▸ **Work instructions**:
The answer must be an exact copy of the lines from the one with "Instruction: Choose the Rectangle shape tool" through the final line of the records below, with no pictures.

------ Data section

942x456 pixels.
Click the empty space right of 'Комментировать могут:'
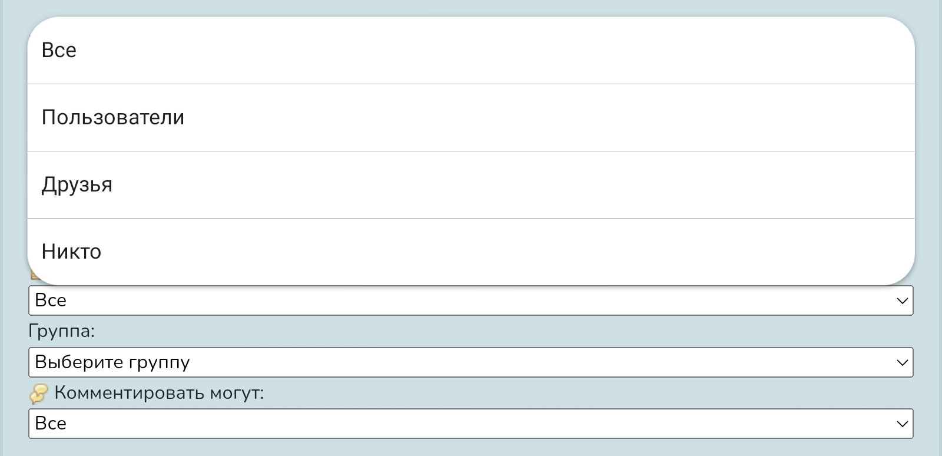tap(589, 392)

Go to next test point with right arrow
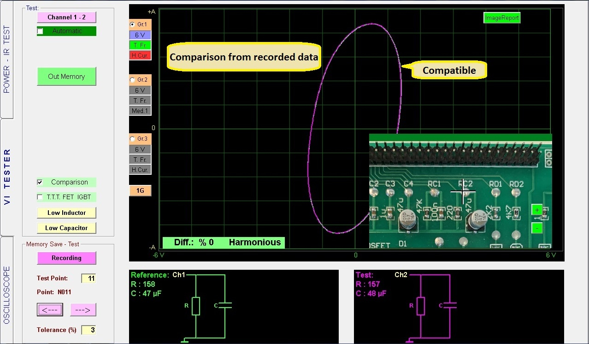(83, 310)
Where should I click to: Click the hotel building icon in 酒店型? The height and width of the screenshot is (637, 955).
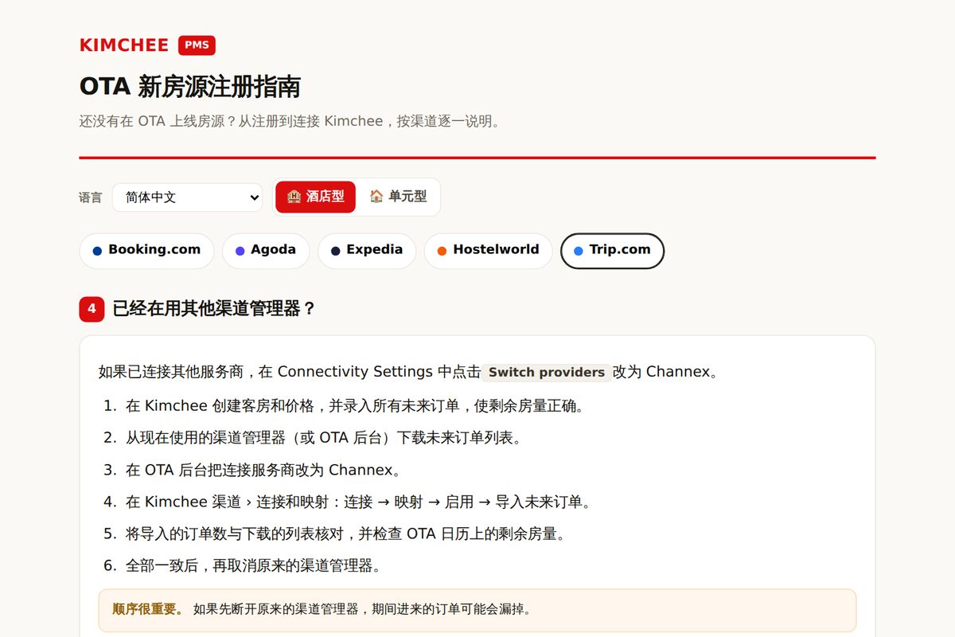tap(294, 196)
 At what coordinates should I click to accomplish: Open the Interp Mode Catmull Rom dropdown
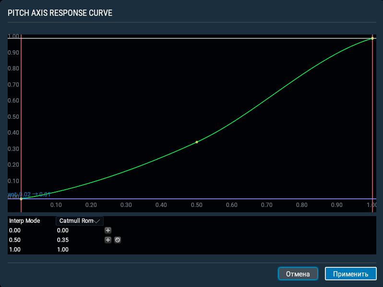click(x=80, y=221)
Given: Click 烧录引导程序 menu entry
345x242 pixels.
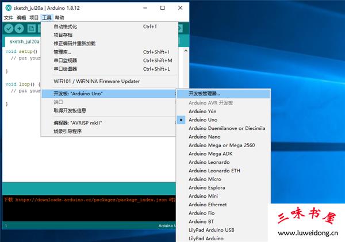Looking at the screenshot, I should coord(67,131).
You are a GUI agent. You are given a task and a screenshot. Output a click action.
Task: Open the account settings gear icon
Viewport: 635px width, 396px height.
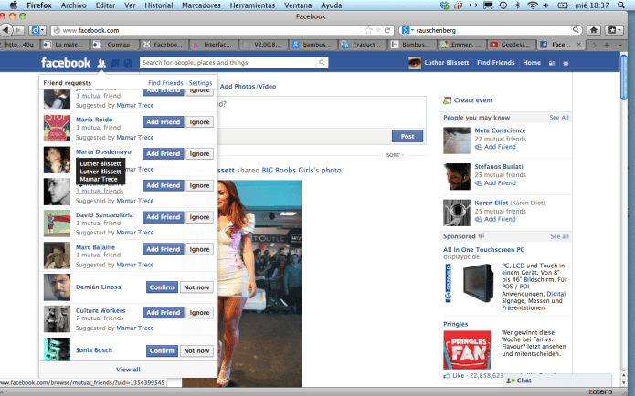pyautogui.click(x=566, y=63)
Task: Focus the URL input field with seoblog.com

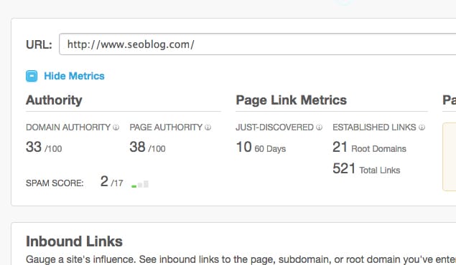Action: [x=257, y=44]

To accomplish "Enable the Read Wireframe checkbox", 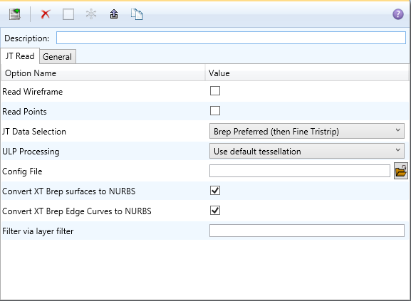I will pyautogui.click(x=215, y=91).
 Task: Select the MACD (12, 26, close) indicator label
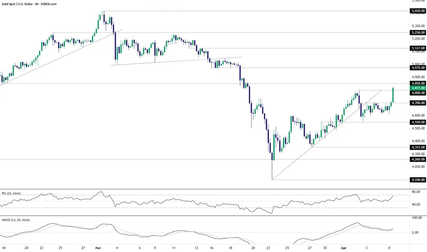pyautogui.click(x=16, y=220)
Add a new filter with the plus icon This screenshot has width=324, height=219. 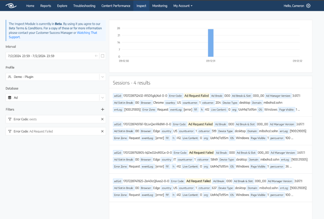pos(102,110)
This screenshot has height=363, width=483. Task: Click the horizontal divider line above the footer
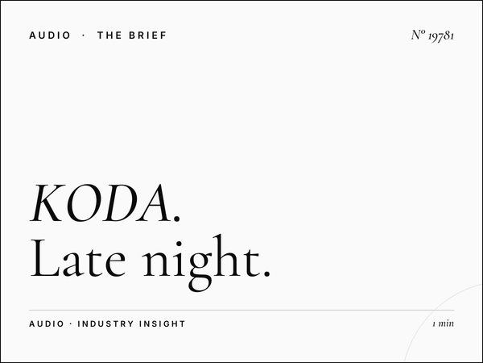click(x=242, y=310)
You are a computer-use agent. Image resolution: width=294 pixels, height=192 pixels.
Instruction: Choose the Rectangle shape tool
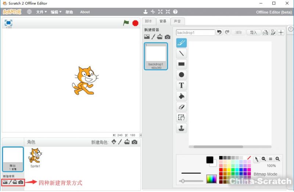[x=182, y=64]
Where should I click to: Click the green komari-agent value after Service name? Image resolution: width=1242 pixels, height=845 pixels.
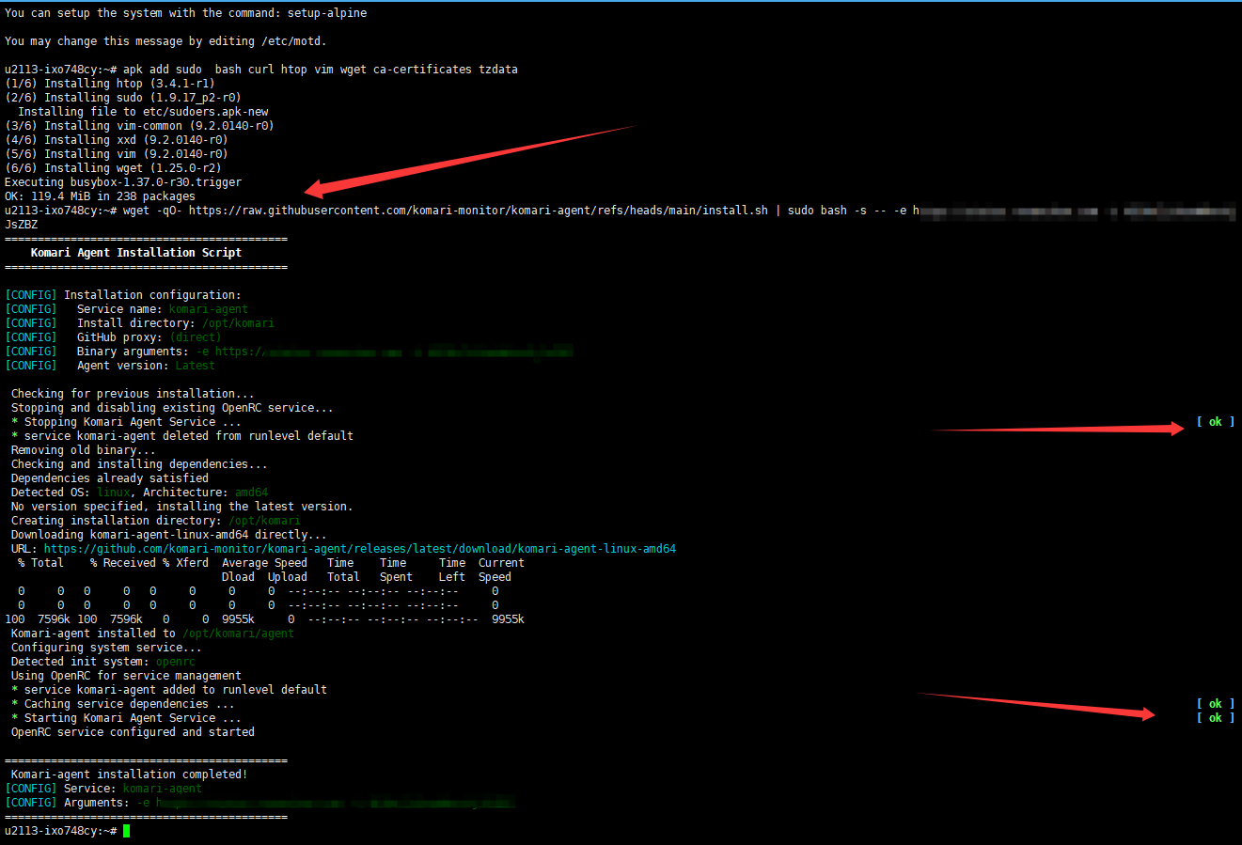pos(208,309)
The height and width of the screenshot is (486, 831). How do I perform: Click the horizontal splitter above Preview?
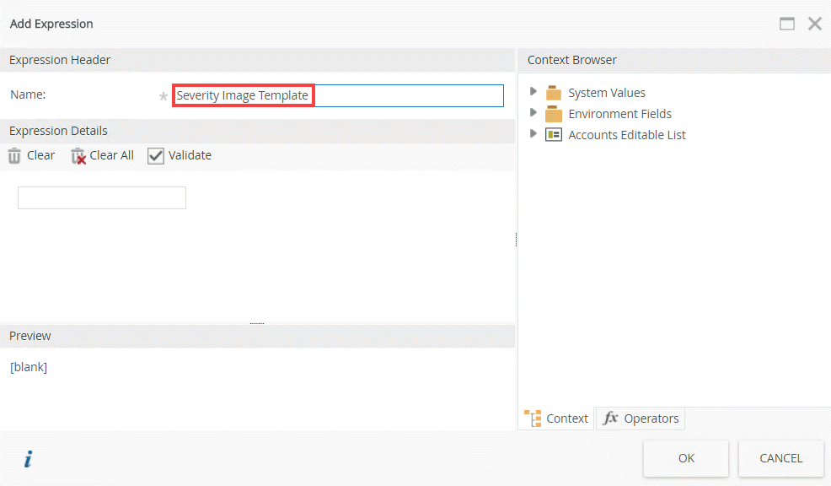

------------

▸ **Expected output**:
Instruction: Choose the Rectangle shape tool
[x=182, y=64]
Where should I click to: Click the green komari-agent value after Service name? Image resolution: width=1242 pixels, height=845 pixels.
pos(208,309)
The height and width of the screenshot is (486, 831). How do I perform: Click the horizontal splitter above Preview?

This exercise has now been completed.